The 5-HT3 Receptor-Dependent Facilitatory Influence of the Infralimbic Cortex on the Caudal Ventrolateral Medulla Visceral Pain-Related Neurons and Its Colitis-Associated Changes in Rats

Abstract

The medial prefrontal cortex has been shown to participate in pain processing and to undergo structural and functional changes in chronic visceral pain syndromes. Its infralimbic region (IL) is directly involved in central autonomic regulation and provides extensive projections to pain-related brain centers, being most capable of modulating visceral nociception. However, the precise neuronal and molecular mechanisms underlying IL-exerted descending control of visceral pain and their probable alterations in pathology remain unknown.
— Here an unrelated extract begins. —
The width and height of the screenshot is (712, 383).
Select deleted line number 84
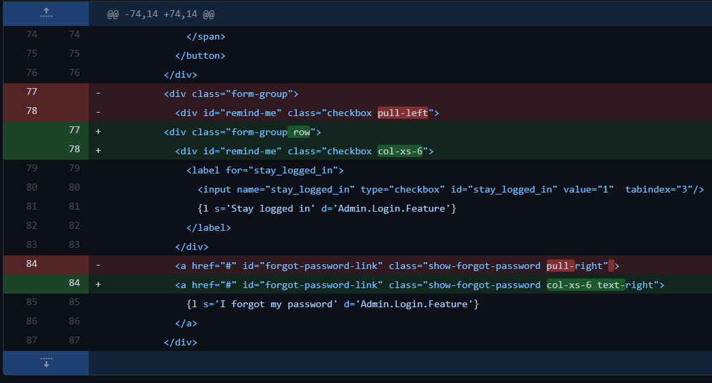point(31,264)
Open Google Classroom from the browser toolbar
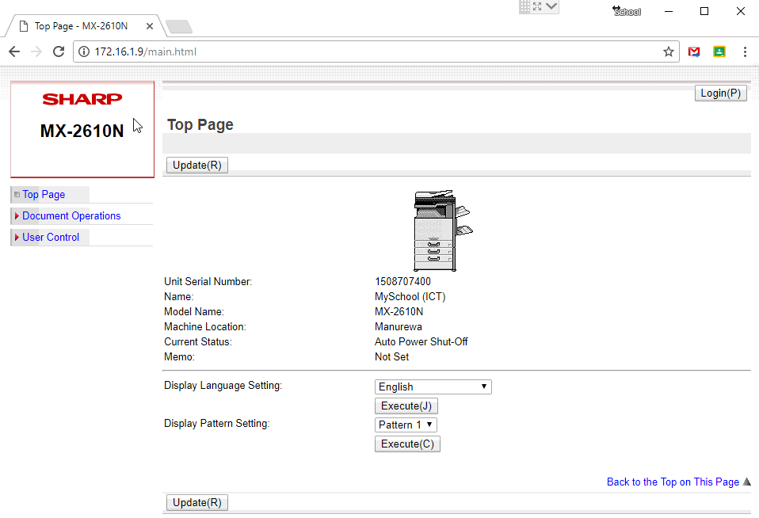The image size is (759, 518). point(719,51)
Considering the high levels of serotonin 5-HT3 receptors in the IL and their important role in visceral pain regulation, in this study performed in anesthetized adult male Wistar rats, we aimed to determine whether 5-HT3 receptor-dependent mechanisms are involved in the IL influence on visceral pain-responsive neurons of the caudal ventrolateral medulla (CVLM) and whether intestinal inflammation affects the process. Our results showed that electrical stimulation of the IL caused a facilitation of both excitatory and inhibitory CVLM neuron responses to noxious colorectal distension (CRD). Both effects were 5-HT3-dependent, being decreased following intracerebroventricular injection of a 5-HT3-antagonist, granisetron (20 µg in 10 µL saline). In trinitrobenzenesulfonic acid-induced colitis, the IL stimulating influence on CRD-excited CVLM neurons intensified, while the cortex-driven facilitation of CRD-inhibited cells reduced; both appeared resistant to the 5-HT3 receptor blockade. These data provide an insight to the specific mechanisms underlying cortical modulation of acute and gut pathology-associated visceral nociception, promoting the development of differentiated strategies for their treatment.